**EXTRACT PROVIDED**
● ● ●

This application relates generally to a transfer belt unit of a toner-based printer, and more particularly to a field replaceable transfer belt unit with latching structures configured for ease of removable and replacement.

BACKGROUND

Document processing devices include printers, copiers, scanners and e-mail gateways. More recently, devices employing two or more of these functions are found in office environments. These devices are referred to as multifunction peripherals (MFPs) or multifunction devices (MFDs). As used herein, MFP means any of the forgoing.

Toner-based print engines of MFPs utilize a transfer belt unit (TBU) as part of the printing function. Toner is selectively attracted onto one or more photoconductive drums of an electrostatic process unit (EPU) in accordance with an image to be printed. The TBU transfers the toner from the photoconductive drums onto the paper, after which the transferred toner is then fused by heat onto the paper and delivered to a tray for retrieval by a user. Like any other parts of a printer, TBUs can become worn from use and have limited life cycles, and therefore need to be periodically serviced or replaced.

Removing the TBU for maintenance or replacement is time consuming and can require a skilled technician to perform the function. Before removing the TBU, a technician typically must first disengage the drive shaft from the TBU. For example, the technician may be required to remove one or more panels or other parts from the printer in order to first access the drive shaft before the technician can manually urge the drive shaft away from the TBU. Once the technician places a TBU back into the MFP, the technician must reverse the steps and reengage the drive shaft with the TBU. If any steps are not performed or are performed incorrectly, for example if the drive shaft is not disengaged or engaged properly, the TBU or other parts of the printer can be damaged during subsequent print attempts. For these reasons, replacement of the TBU is generally not performed by the end user customer, but instead is performed by an experienced technician during a service call. However, service calls are an added expense and can take time to schedule. A malfunctioning TBU can result in down time for the MFP until the TBU is serviced or replaced.

● ● ●

[Source records]
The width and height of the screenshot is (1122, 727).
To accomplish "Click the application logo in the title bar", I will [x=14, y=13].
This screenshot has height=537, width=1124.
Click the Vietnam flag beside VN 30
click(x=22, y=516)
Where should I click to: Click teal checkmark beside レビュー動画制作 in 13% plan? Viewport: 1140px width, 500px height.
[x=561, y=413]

● ● ●

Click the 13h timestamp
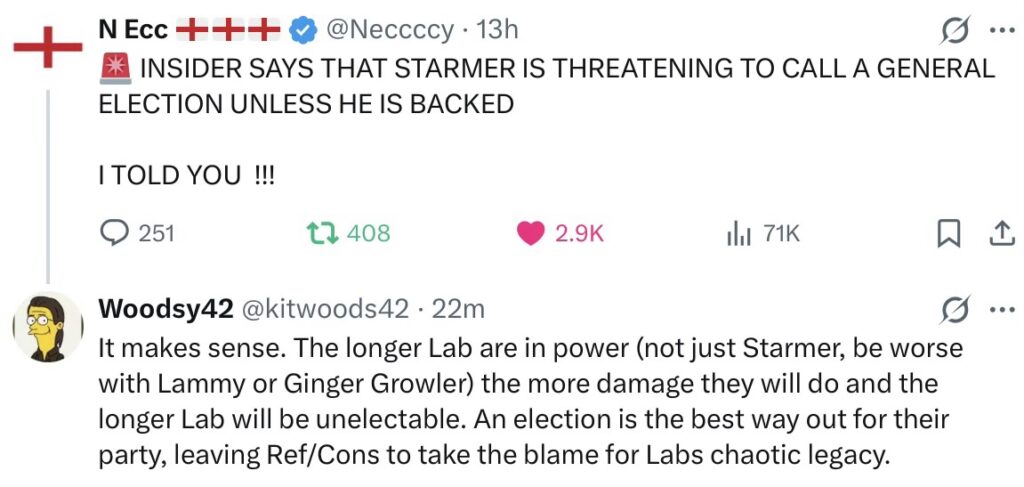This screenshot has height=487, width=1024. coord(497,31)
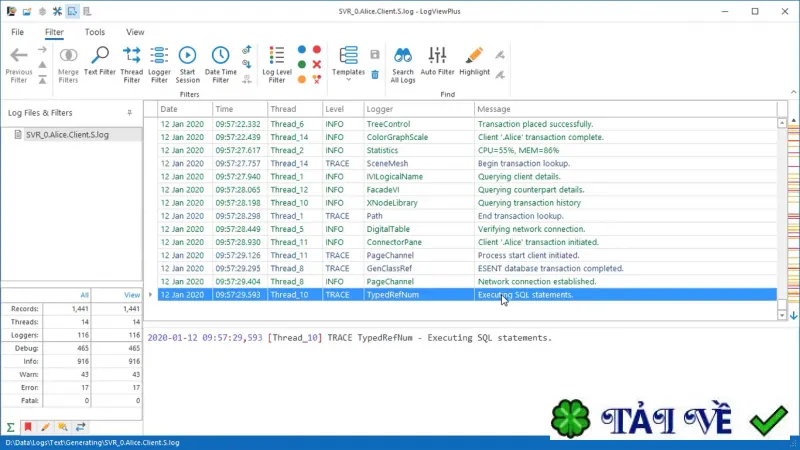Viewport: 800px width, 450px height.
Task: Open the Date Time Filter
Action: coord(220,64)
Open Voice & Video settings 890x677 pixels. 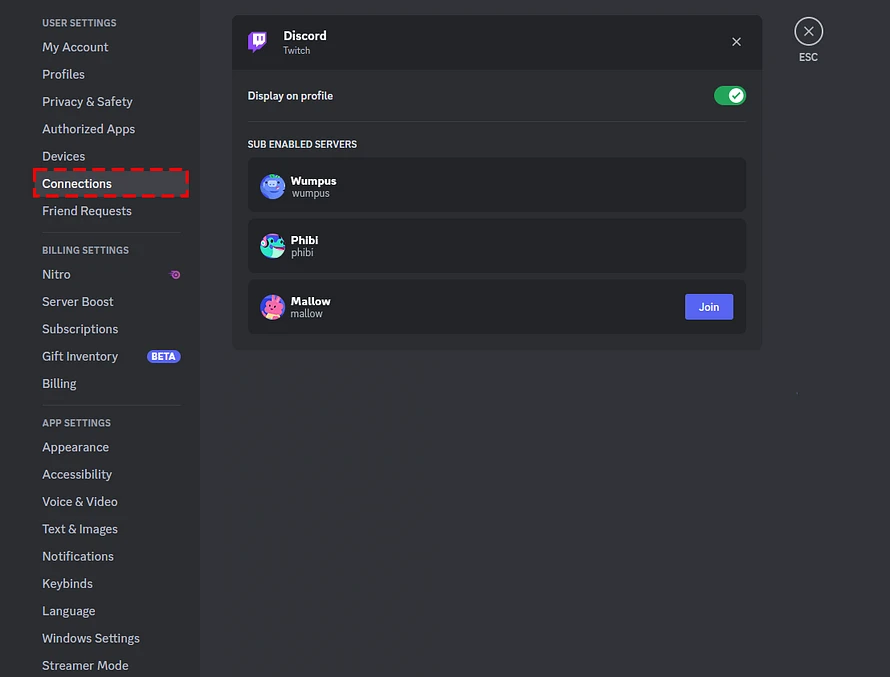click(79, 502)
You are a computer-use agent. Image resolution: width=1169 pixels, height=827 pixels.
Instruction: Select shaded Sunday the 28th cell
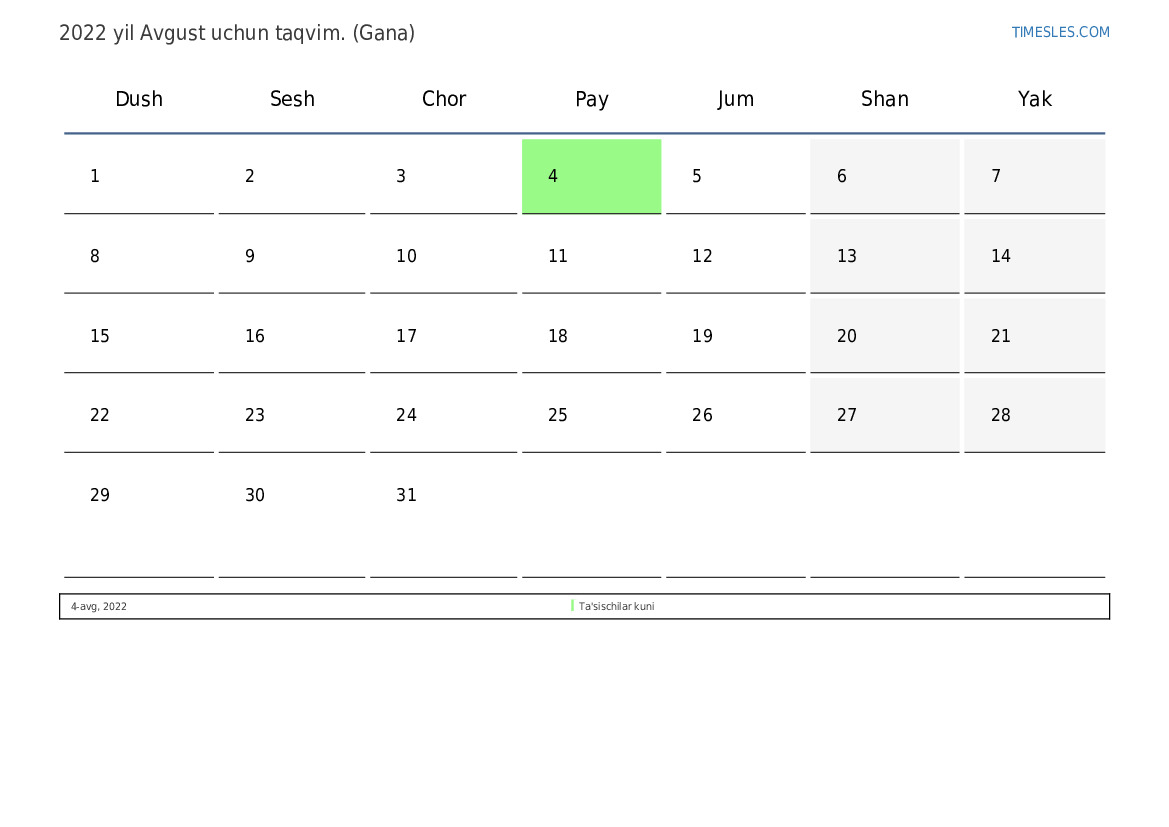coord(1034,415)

● ● ●

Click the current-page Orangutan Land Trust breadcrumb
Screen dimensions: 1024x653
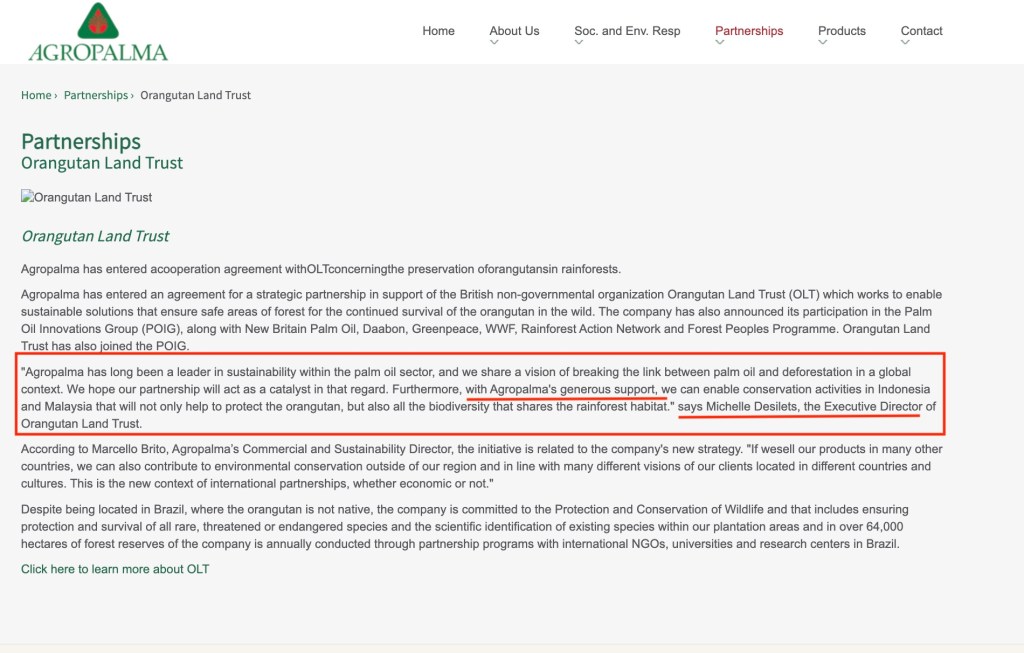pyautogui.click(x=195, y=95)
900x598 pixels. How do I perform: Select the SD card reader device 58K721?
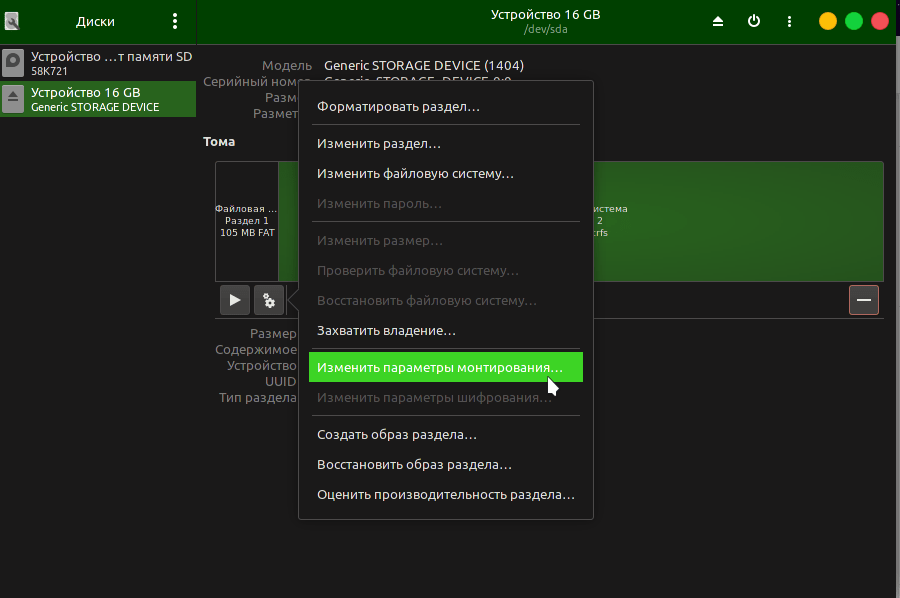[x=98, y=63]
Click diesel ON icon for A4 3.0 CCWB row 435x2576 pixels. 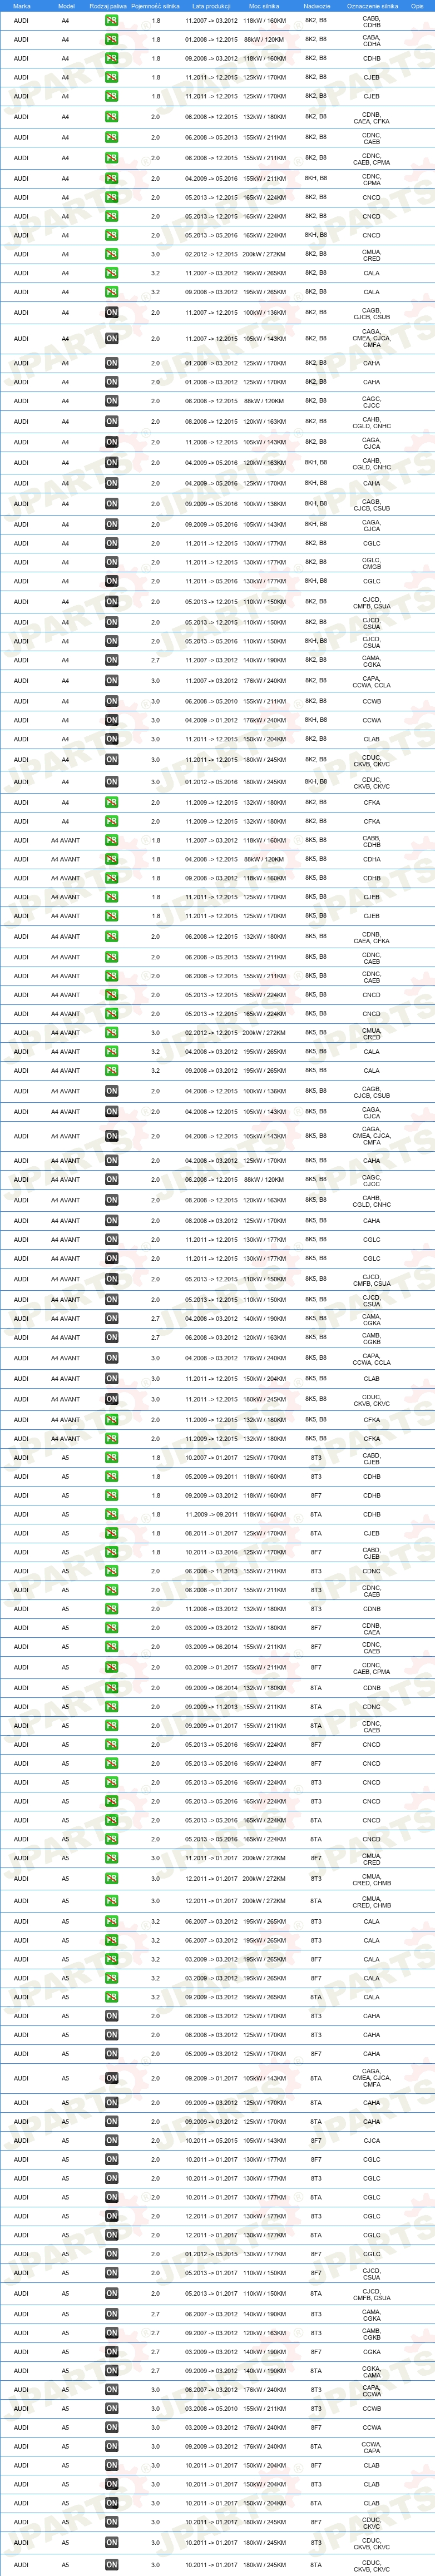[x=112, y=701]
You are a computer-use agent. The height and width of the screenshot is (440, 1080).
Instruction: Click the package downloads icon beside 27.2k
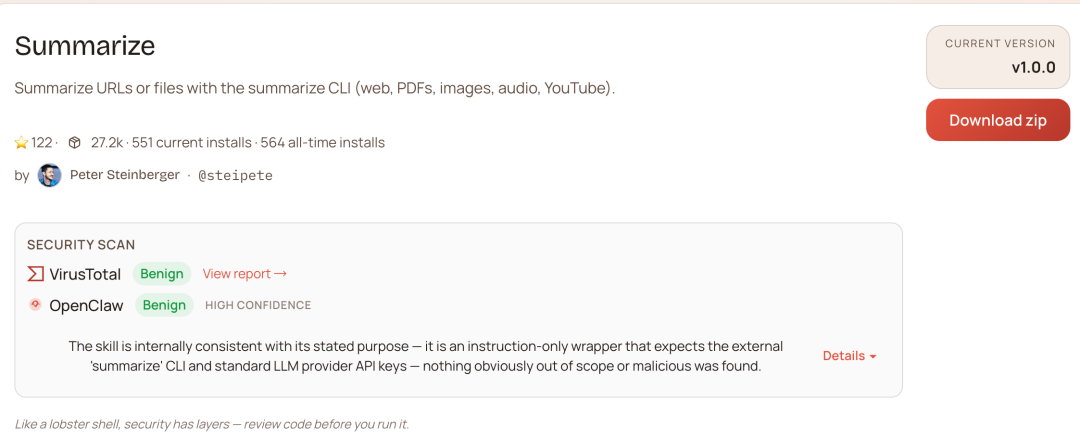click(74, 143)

● ● ●

**WORK TO DO**
1. In the passage on printer transfer belt units above, why is replacing the TBU generally not done by the end user customer? Answer in one to three sentences.
2. Resume the passage on printer transfer belt units from the point where it stops.

**ANSWERS TO THE EXERCISES**
1. Removing and replacing the TBU is time consuming. It requires disengaging the drive shaft first, often after removing panels to reach it, and then reengaging the shaft afterward. If any step is skipped or done incorrectly, the TBU or other printer parts can be damaged during later printing, so the job is left to an experienced technician on a service call.

2.
BRIEF DESCRIPTION OF THE DRAWINGS

Various embodiments will become better understood with regard to the following description, appended claims and accompanying drawings wherein:

FIG. 1 is a block diagram of a multifunction peripheral;

FIG. 2 is a diagram of an example transfer belt unit of a multifunction peripheral;

FIG. 3A is a diagram of an embodiment of a field replaceable transfer belt unit in a latched configuration;

FIG. 3B is a diagram of an embodiment of a field replaceable transfer belt unit in an unlatched configuration;

FIG. 4A is a close-up diagram of an embodiment of a latching mechanism of a field replaceable transfer belt unit in an latched configuration;

FIG. 4B is a close-up diagram of an embodiment of a latching mechanism of a field replaceable transfer belt unit in an unlatched configuration;

FIG. 5A is a diagram of an embodiment of a field replaceable transfer belt and multifunction peripheral; and

FIG. 5B is a close-up diagram of an embodiment of a field replaceable transfer belt and multifunction peripheral.

SUMMARY

In an example embodiment of the subject invention, a field replaceable transfer belt unit for a toner-based printer includes a transfer belt and one or more rollers that move the transfer belt in a loop during a print operation, including a first roller that is driven by a drive shaft of the toner-based printer. The field replaceable transfer belt unit includes a handle that both secures the transfer belt unit to the printer and engages the drive shaft with the first roller.

In accordance with another aspect of the subject invention the handle is a rotatable finger hold for removing and replacing the field replaceable transfer belt unit of the toner-based printer. In accordance with another aspect of the subject invention the handle is in communication with a drive cam that rotates to selectively engage and disengage the drive shaft with the first roller when the handle is rotated.

DETAILED DESCRIPTION

The systems and methods disclosed herein are described in detail by way of examples and with reference to the figures. It will be appreciated that modifications to disclosed and described examples, arrangements, configurations, components, elements, apparatuses, devices methods, systems, etc. can suitably be made and may be desired for a specific application. In this disclosure, any identification of specific techniques, arrangements, etc. are either related to a specific example presented or are merely a general description of such a technique, arrangement, etc. Identifications of specific details or examples are not intended to be, and should not be, construed as mandatory or limiting unless specifically designated as such.

In toner-based electro-photographic printers, toner is picked up by a magnetic developer roller in an electrostatic process unit, or EPU, from a toner hopper. The magnetic developer roller rotates towards a photoconductive drum onto which an electric charge has been applied in accordance with a desired image to be printed, and toner from the magnetic developer roller is selectively transferred to the photoconductive drum. The toner is then transferred from the photoconductive drum to paper via a transfer belt and fused with the paper to form a printed page.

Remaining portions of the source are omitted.